前回、以下の記事で仏教経典ではお釈迦様以外の人物の言動と結果をまとめてメッセージとしていることがあるという話をしました。今回は観無量寿経のうち、前回の続きの部分を上記のメッセージの形式を念頭に置いて見ていきたいと思います。幽閉された韋提希(いだいけ)はどうなってしまうのでしょうか。あらすじを見ていきましょう。

幽閉された韋提希

命の危機は免れたものの、息子である阿闍世(あじゃせ)王子に幽閉されてしまった韋提希は悲しみ、憔悴しきっていました。韋提希はお釈迦様が滞在されていた耆闍崛山(ぎしゃくっせん)に向かって礼拝し、助けを求めました。

「私は今大変心を痛めております。かつてそうしていただいたように、お弟子方を私の下に送っていただけないでしょうか。尊き師自ら来ていただくことは恐れ多いですので」

そう言うと、韋提希は雨のように涙を流し頭を垂れたのでした。
その声を聞いたお釈迦様は弟子の目連(もくれん)、阿難(あなん)と共に韋提希の前に姿を現しました。
仏の姿を目にした韋提希は床に身を投げ、号泣して言いました。

「私に何の罪があってあのような悪しき子を産んだのでしょうか。また、尊き師は(阿闍世を唆した)人物となぜ関係がおありなのでしょうか」
「また尊き師よ、苦しみや悩みのない清らかな世界についてお説きください。私はそのような世界に生まれたいのです。このような濁りの多い汚れた世界はもう見たくも、聞きたくもないのです」

それを聞いたお釈迦様は光を放ち、無数の美しい仏の世界を韋提希に見せました。そのようなさまざまな仏の世界を見た韋提希は問いました。

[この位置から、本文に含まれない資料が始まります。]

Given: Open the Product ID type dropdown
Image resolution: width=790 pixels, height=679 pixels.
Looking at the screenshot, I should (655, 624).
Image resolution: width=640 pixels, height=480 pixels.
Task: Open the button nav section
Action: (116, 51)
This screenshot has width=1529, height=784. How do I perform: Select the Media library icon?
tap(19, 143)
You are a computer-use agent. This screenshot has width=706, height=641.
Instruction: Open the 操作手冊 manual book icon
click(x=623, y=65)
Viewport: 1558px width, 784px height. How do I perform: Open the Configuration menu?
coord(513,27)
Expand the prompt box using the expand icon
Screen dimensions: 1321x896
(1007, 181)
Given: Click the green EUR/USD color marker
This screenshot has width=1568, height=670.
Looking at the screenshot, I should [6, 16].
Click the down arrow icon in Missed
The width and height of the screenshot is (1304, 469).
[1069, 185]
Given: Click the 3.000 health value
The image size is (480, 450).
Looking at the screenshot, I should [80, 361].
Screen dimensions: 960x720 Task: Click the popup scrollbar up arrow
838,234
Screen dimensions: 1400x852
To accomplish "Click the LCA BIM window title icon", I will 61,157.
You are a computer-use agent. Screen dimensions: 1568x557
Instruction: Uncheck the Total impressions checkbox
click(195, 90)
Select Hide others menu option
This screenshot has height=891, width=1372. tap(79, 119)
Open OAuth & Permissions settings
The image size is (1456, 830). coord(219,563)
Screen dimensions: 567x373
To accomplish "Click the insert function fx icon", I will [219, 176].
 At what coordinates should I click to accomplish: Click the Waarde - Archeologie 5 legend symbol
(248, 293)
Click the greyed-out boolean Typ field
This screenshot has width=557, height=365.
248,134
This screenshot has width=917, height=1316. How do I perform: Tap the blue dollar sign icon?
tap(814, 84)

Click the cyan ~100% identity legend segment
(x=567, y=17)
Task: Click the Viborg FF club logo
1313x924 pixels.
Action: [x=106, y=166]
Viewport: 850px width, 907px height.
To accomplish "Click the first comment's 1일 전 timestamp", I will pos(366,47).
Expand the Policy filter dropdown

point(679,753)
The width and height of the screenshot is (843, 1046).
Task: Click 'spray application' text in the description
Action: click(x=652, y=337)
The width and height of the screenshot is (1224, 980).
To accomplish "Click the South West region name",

「お見せいただいたさまざまな仏の世界は、どれも清らかで光に満ちていました。しかしその中でも、私は極楽世界の阿弥陀仏の下に生まれたいと願うのです。どうかお教えください」

お釈迦さまは微笑され、光を放たれました。その光は頻婆娑羅(びんばしゃら)王を照らしました。幽閉されてはいましたが、心の目ではっきりと仏の姿を捉えた頻婆娑羅は深く礼拝しました。すると自然と阿那含(あなごん)という悟りの位に達したのでした。そのとき、お釈迦さまは韋提希に語られました。

「知っているだろうか。阿弥陀仏の世界はここからそう遠くはないのだ。集中して、その世界を一心に思い描きなさい。それによって清らかな行いができるようになる。今、あなたのためにさまざまな譬喩を説こう。そして清らかな行いを修めたいと願う未来の者たちが極楽世界に生まれることができるようにしよう」

利他

まず、ここでお釈迦様以外の人物にあたるのは王妃韋提希です。韋提希の言動として以下が挙げられます。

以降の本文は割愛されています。